(Collected data)
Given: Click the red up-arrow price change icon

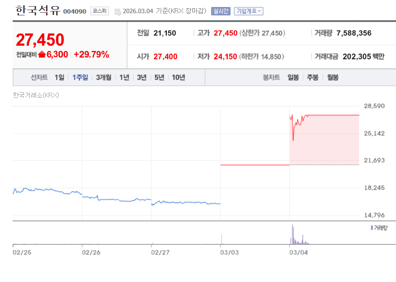Looking at the screenshot, I should pyautogui.click(x=42, y=54).
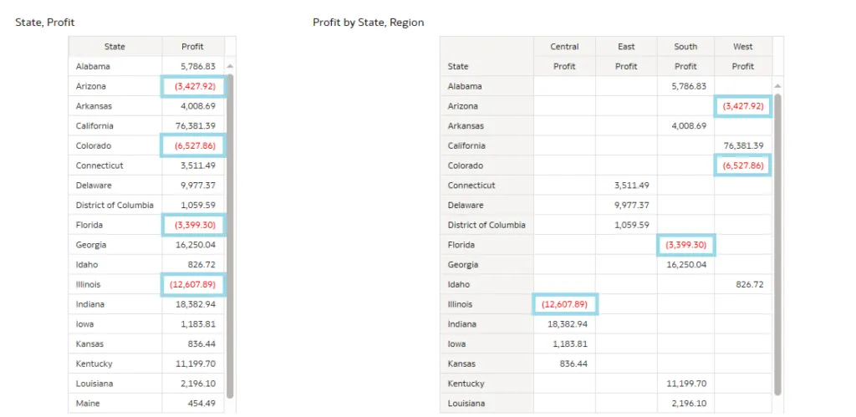Select highlighted Illinois loss under Central column
Screen dimensions: 856x417
point(564,305)
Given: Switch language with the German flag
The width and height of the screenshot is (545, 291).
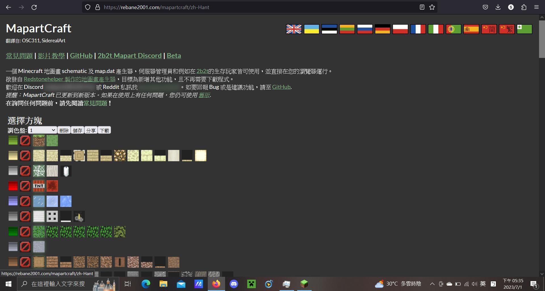Looking at the screenshot, I should click(x=382, y=29).
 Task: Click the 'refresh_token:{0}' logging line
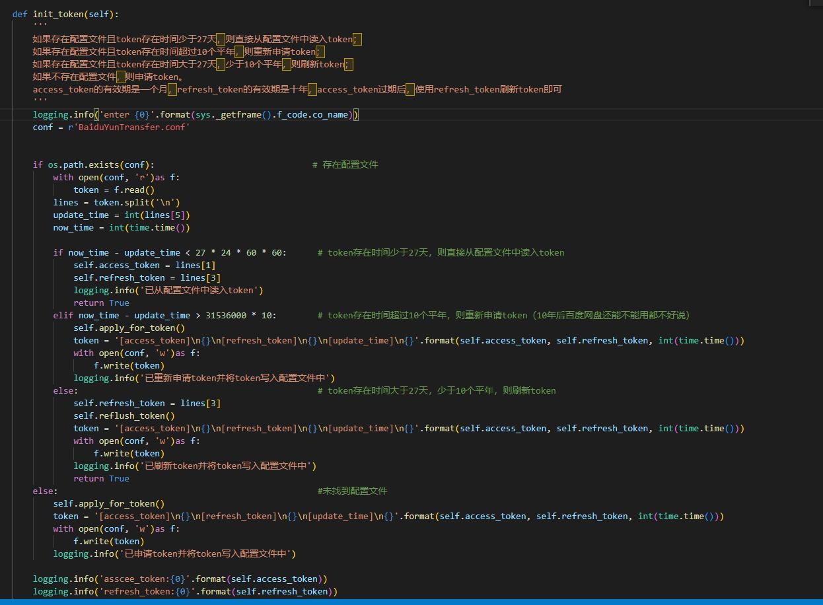pyautogui.click(x=185, y=591)

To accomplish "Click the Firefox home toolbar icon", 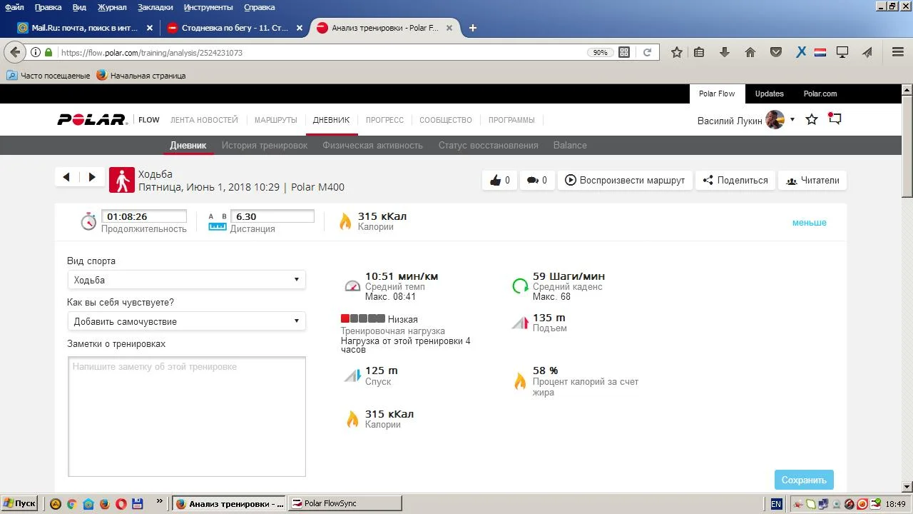I will [x=750, y=52].
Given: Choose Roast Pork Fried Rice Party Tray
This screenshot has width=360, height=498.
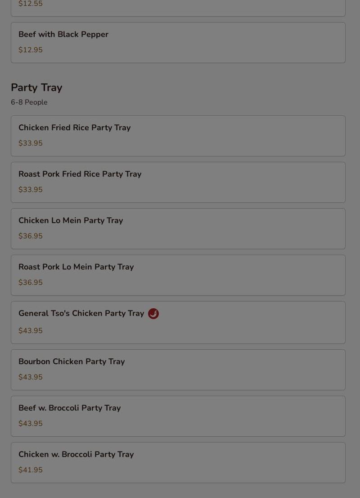Looking at the screenshot, I should (x=80, y=174).
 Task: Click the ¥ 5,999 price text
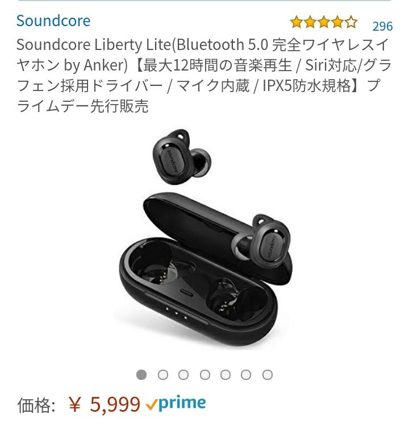pyautogui.click(x=105, y=404)
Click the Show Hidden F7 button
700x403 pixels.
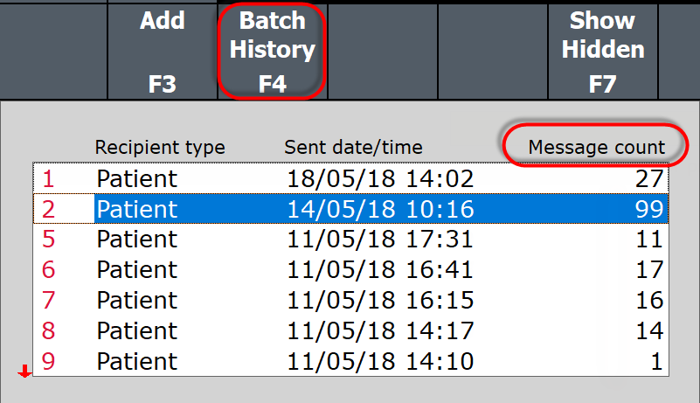(603, 50)
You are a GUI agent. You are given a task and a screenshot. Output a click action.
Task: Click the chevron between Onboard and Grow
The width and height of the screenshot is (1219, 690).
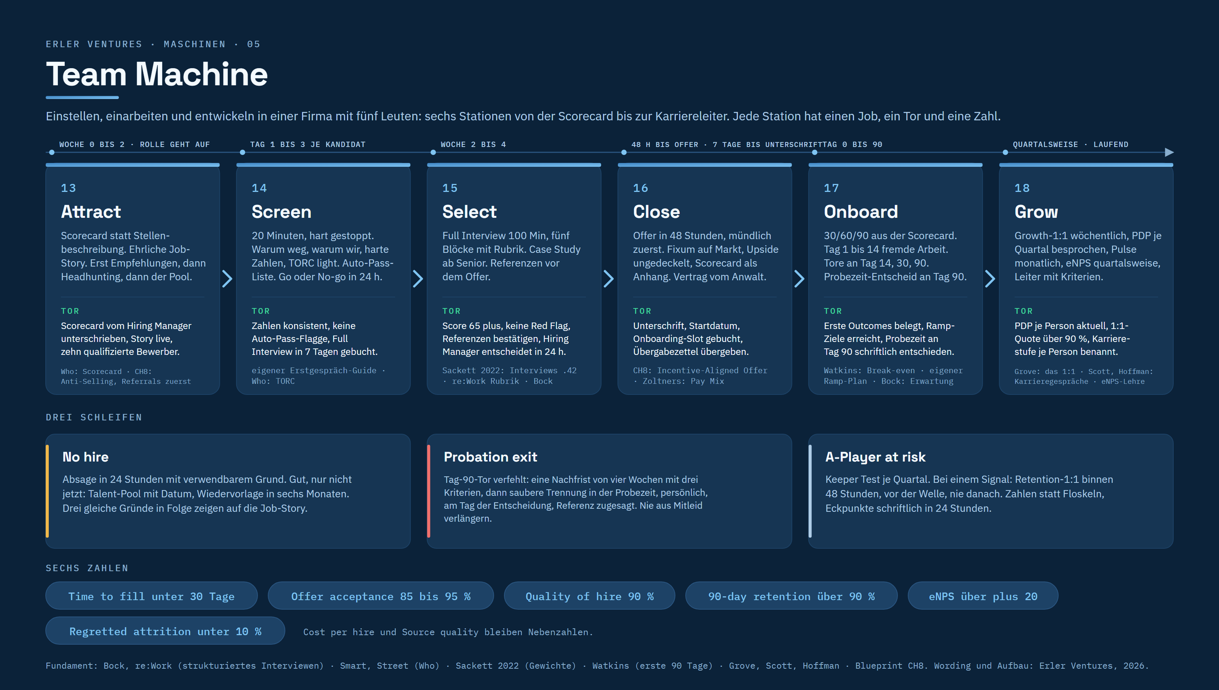point(991,279)
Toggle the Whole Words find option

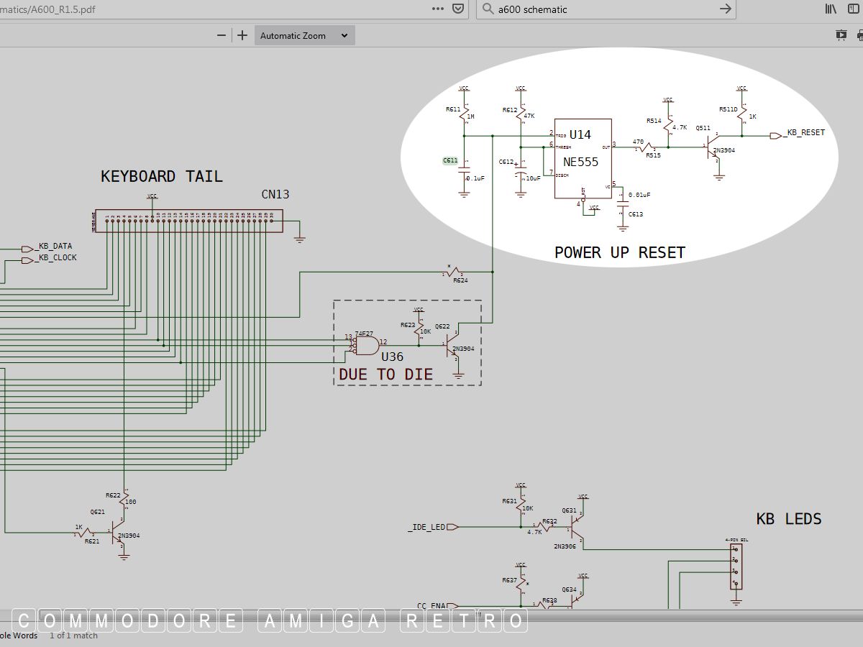(19, 635)
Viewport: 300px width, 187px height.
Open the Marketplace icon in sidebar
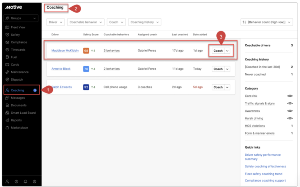pos(7,128)
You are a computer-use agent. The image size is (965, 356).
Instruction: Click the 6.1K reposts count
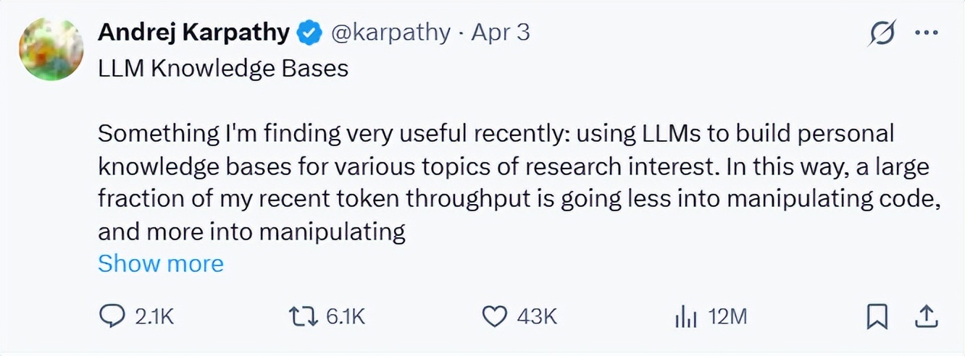(x=345, y=317)
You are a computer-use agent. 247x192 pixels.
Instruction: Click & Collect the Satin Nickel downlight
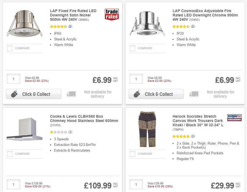click(34, 94)
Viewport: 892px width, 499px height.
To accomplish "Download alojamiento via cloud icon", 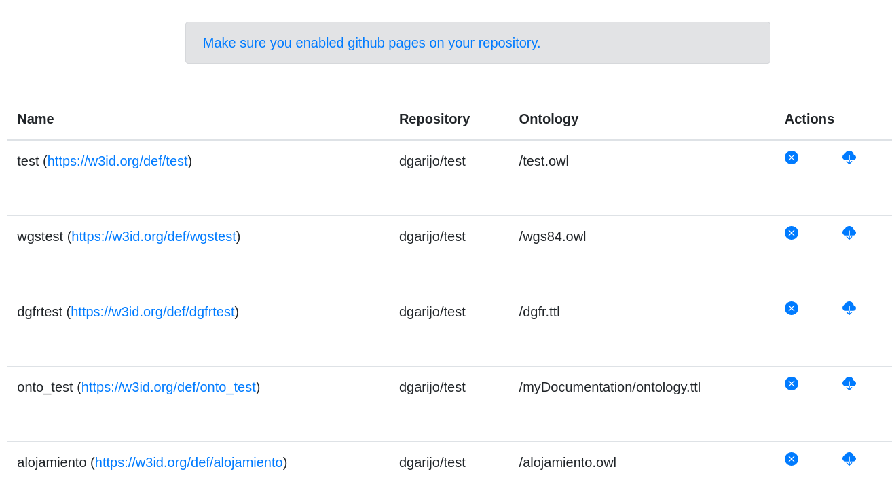I will (x=849, y=459).
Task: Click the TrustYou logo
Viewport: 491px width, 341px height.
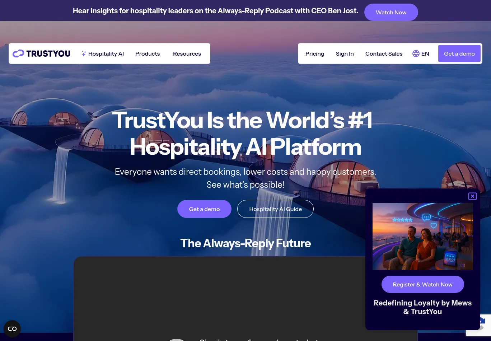Action: pos(41,53)
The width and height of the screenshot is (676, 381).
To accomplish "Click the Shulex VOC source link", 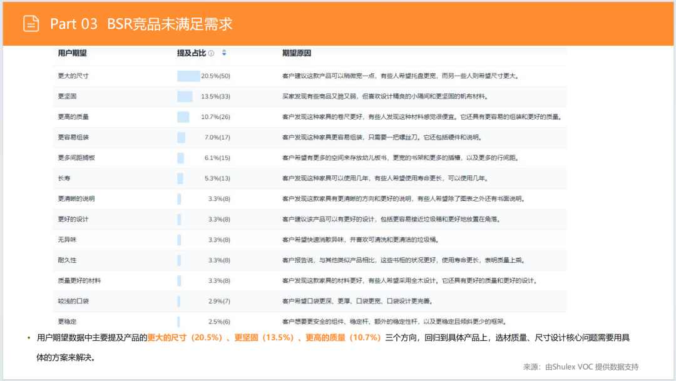I will 573,368.
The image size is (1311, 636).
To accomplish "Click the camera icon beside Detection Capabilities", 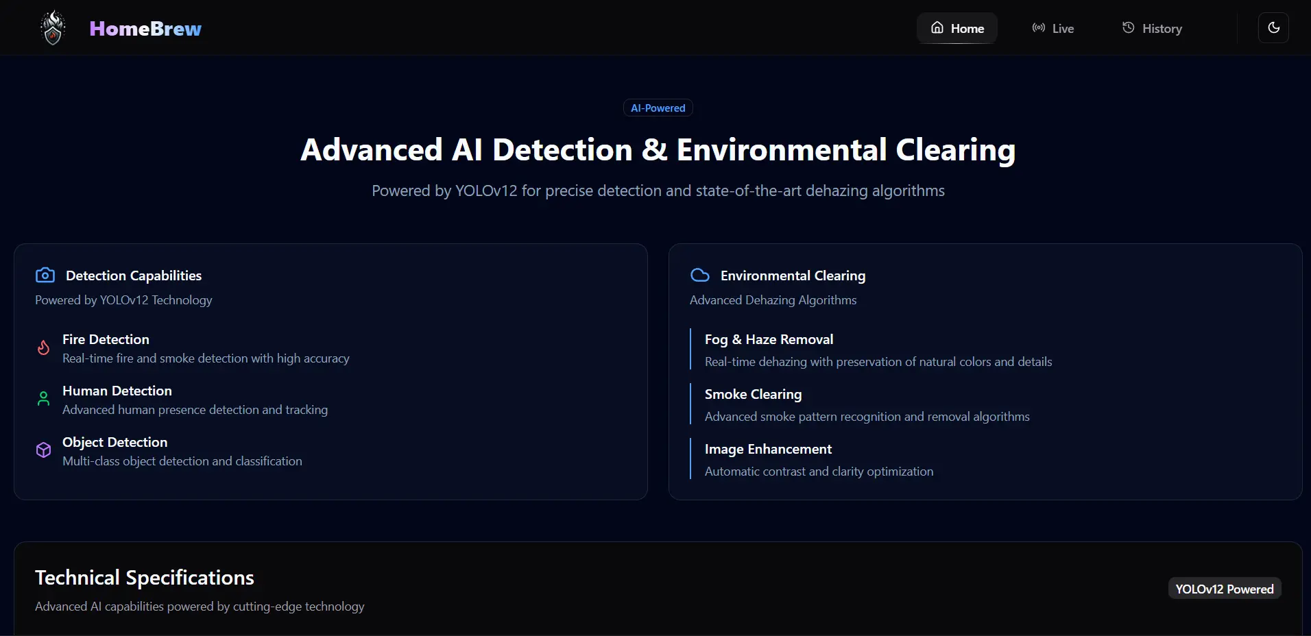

WHAT YOU NEED TO DO:
Lines above containing "image": give their number only.

SOLUTION BELOW:
2